_GIVEN TASK_
Copy the material word for word, beginning at the line that contains "Switch to the 聚合搜索 tab" and stopping after the line that contains "The width and".

## Start DATA

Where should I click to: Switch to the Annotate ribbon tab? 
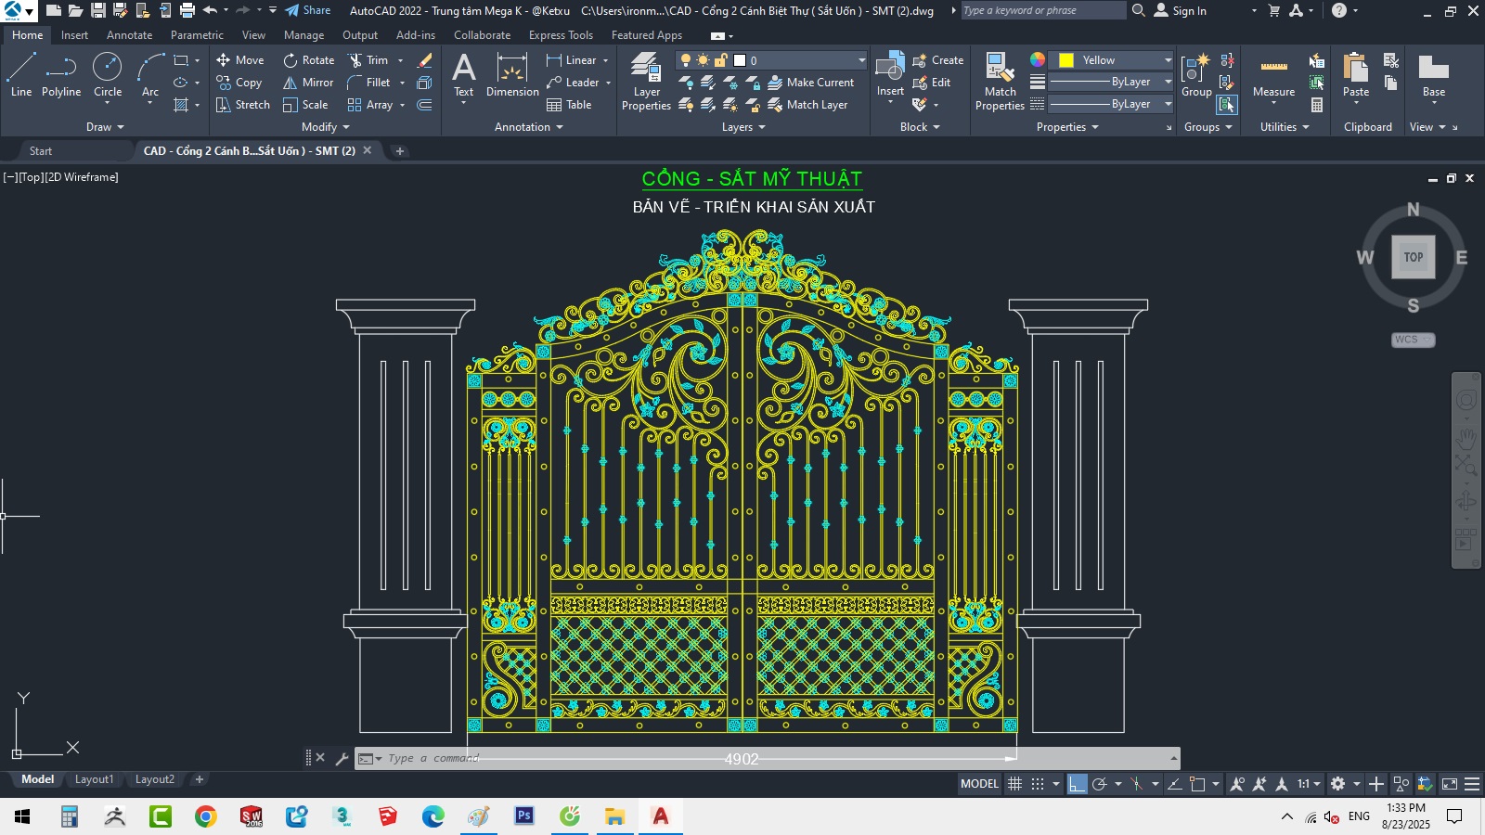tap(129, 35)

## End DATA
## Start DATA

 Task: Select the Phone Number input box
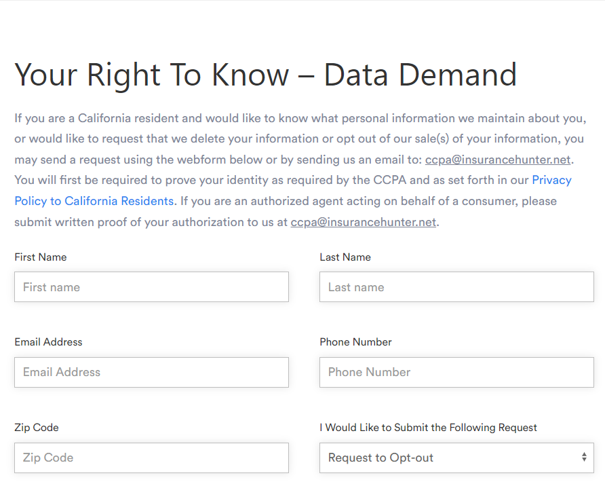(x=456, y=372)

## End DATA
## Start DATA

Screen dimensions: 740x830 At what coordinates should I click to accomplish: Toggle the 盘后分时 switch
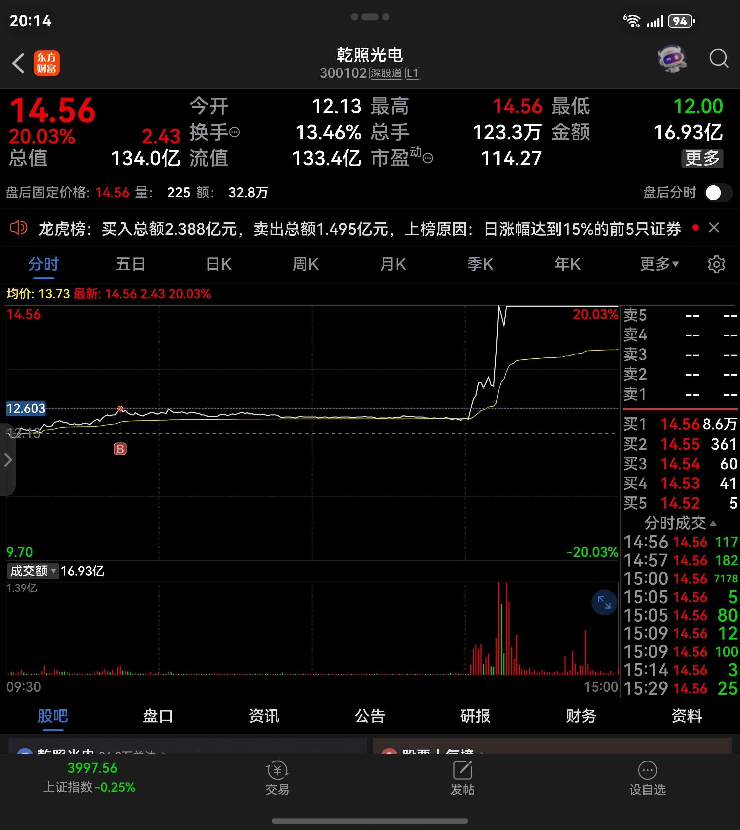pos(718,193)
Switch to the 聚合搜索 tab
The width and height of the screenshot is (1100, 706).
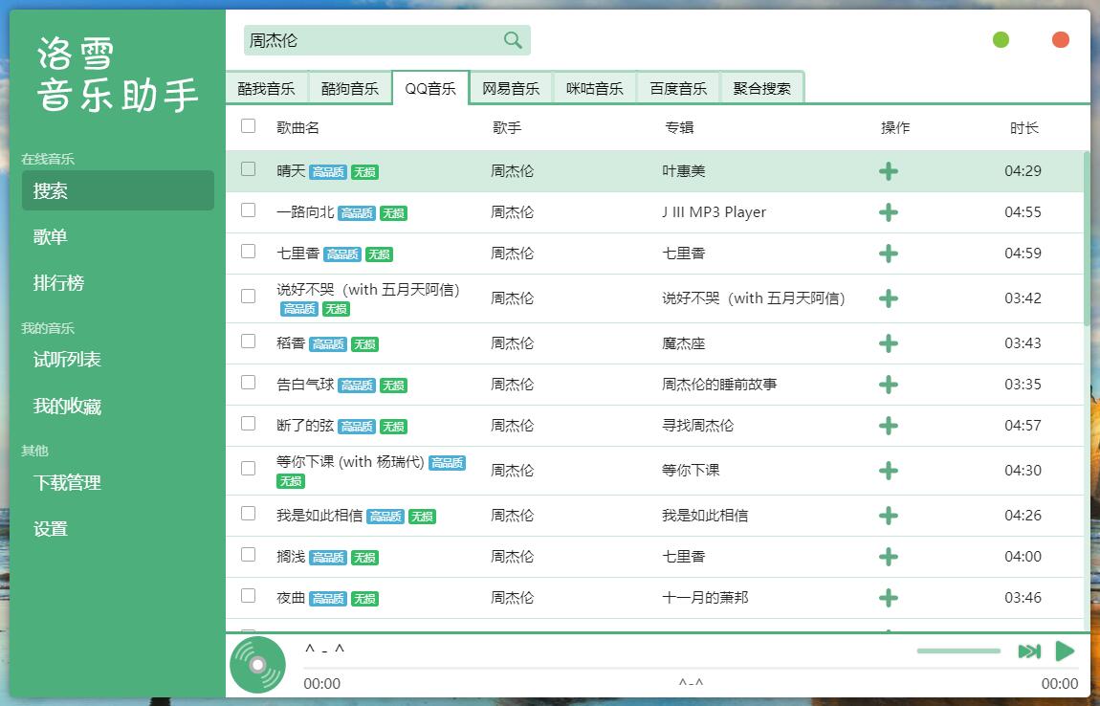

## End DATA

_TASK RESULT_
Switch to the 聚合搜索 tab
The width and height of the screenshot is (1100, 706).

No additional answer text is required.